Colleges click the ‘like’ button on social media classes


Drury University students can earn three credits if they complete the new Social Media Certification Program.
Drury University students can earn three credits if they complete the new Social Media Certification Program.

From public relations in social media to the potential marketing power of “mommy bloggers,” colleges and universities are offering graduate-level certificates focusing on the business side of Twitter, Facebook, and a host of other sites that draw Americans from every demographic.

Social media courses have sprung up on college campuses as social media web sites—once seen as a virtual playground for bored college students—have become central to marketing campaigns, branding items, and communication with customers, group members, and alumni, for example.

Drury University in Springfield, Mo., announced this month that it would join a handful of schools nationwide offering social media certificates geared for graduate students and business professionals hoping to learn the latest in Facebook and Twitter-based marketing and how search engine optimization can bring more web users to a company’s web site.

Drury’s Social Media Certification Program will run from June 5-20 with 11-hour sessions on six of those days and shorter workshops during the rest of the two-week class. The certification also will be offered via webinar. Deltina Hay, author of A Survival Guide to Social Media and Web 2.0 Optimization, will run the web-based courses, according to the university’s announcement.

“Social media classes are a whole heck of a lot more than understanding how Facebook functions,” said Curt Gilstrap, director of Drury University’s social media certification program. “A while back, some people might have thought it’s just a fresh technology and it will be gone tomorrow … but I think most people know that’s not the case now.”

Drury’s social media curriculum will delve deeper than widely-known social networking outlets such as Facebook, Gilstrap said. Part of the course, he said, would examine “mommy bloggers,” or mothers who maintain online journals that often mention brand-name products and can be an ideal advertising platform.

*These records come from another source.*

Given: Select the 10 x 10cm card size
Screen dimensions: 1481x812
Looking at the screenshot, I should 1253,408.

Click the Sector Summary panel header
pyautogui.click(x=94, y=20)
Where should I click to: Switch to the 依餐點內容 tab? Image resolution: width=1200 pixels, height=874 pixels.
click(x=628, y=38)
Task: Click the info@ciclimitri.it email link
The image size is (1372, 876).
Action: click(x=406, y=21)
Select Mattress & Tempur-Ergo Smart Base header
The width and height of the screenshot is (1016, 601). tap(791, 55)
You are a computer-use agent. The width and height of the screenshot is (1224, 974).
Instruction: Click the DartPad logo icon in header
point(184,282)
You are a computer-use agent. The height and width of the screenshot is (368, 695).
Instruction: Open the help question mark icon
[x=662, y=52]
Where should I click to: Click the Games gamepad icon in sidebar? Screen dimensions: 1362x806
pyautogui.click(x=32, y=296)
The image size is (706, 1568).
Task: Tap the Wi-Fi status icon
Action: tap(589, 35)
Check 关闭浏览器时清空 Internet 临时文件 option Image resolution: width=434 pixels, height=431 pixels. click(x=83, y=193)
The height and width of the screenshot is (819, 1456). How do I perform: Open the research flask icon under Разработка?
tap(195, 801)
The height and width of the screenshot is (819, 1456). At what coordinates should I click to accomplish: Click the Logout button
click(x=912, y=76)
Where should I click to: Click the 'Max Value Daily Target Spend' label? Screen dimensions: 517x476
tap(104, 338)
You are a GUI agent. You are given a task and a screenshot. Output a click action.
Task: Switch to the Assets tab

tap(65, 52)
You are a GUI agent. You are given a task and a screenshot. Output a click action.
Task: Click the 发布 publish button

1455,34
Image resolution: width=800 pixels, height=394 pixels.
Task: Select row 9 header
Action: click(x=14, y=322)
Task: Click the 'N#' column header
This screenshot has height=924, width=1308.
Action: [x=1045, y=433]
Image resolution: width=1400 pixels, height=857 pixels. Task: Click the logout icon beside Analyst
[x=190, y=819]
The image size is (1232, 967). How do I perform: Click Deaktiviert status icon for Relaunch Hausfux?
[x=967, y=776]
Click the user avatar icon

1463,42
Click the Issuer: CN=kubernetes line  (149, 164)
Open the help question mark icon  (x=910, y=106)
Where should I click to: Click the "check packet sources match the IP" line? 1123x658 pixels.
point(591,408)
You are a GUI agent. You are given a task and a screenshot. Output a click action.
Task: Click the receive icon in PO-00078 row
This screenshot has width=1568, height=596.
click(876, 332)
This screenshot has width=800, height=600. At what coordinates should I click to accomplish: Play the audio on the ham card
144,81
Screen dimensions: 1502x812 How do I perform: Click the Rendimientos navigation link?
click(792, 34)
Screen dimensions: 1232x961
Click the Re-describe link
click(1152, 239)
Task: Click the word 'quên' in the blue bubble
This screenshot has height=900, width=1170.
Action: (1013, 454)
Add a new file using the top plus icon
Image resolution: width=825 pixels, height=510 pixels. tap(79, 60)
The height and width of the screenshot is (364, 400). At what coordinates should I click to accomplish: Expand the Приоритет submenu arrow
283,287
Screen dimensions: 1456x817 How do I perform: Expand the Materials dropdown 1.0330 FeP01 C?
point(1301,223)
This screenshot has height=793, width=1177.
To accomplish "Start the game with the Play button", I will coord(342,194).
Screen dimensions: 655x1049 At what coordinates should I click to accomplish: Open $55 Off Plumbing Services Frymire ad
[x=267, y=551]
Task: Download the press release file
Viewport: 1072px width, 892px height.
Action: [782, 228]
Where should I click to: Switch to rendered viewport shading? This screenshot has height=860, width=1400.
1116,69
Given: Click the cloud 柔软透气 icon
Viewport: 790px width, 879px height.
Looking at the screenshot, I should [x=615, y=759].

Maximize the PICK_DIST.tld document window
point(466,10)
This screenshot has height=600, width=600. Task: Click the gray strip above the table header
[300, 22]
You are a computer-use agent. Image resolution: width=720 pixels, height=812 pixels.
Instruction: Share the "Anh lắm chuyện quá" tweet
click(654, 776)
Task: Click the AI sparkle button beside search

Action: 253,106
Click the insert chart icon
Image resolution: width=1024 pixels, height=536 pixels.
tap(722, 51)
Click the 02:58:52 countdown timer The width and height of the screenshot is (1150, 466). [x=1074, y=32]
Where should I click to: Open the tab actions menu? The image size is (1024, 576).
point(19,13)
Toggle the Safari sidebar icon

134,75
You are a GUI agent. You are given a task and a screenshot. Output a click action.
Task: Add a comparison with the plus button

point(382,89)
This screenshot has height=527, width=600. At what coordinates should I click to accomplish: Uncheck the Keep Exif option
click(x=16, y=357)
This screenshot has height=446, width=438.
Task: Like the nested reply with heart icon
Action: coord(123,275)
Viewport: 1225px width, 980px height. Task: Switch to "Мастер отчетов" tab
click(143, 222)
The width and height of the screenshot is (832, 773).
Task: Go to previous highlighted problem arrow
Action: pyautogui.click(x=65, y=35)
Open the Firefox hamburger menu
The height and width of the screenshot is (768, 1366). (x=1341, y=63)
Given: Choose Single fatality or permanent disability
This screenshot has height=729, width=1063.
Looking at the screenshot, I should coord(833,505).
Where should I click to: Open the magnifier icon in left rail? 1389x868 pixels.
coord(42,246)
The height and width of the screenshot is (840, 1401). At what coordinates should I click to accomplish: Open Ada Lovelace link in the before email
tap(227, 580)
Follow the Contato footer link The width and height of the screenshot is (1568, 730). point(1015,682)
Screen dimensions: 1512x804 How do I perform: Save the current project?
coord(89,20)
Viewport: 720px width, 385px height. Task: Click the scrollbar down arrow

“They have a following because they provide a sustained awareness of certain products,” Gilstrap said, adding that students will use case studies to examine real-life examples of social media marketing strategies that have and have not worked. “That can be very valuable to online marketers.”

The university’s certification program, which begins with a “boot camp” on social networking basics, also will include coursework on crowdsourcing and mashups. Crowdsourcing—farming out jobs to larger groups of people through open calls—has helped many businesses field hundreds or thousands of solutions from IT experts, for instance, once they’ve submitted a query to an online community.

Drury’s curriculum has sections on every aspect of social media; YouTube, wikis, webcasts, widgets, and podcasts among them.

Gilstrap said he expects about 30 students to enroll in the face-to-face social media program that starts next month, and 15 students are expected to take the web-based class. The traditional class will cost $1,800 per student, and the online course will be $2,000, he said.

The university requires a nonrefundable $25 deposit to hold a student’s seat. Students who complete the course will receive three hours of transferable graduate credit.

Small campuses and research universities alike have incorporated social media curriculum into certificate programs in recent years, including Madison Area Technical College in Madison, Wis., the College of Saint Elizabeth in Morristown, N.J., and the University of California Irvine.

Saint Elizabeth’s Certificate in Social Media Management requires graduate-level students to pass five courses and earn 15 credits. The program’s courses include “Managing Information for Effective Decision Making,” “Ethical Issues in Management Leadership,” and “Social Media and Web 2.0 Management for Businesses and Organizations,” according to the college’s business school web site.

Madison Area Technical College’s social media certification web site says marketing professionals will become “social media guru[s]” by the time they finish classes in graphic design, customer service, journalism, visual communications, media design, and web design and development.

UC Irvine tailors its social media curriculum specifically for professionals in marketing, human resources, web intelligence, web design and development, business intelligence, investor relations, and fundraising, according to the program’s site. Students who complete nine credits will receive a “Social Media/Web 2.0 Specialized Studies Award,” the site says.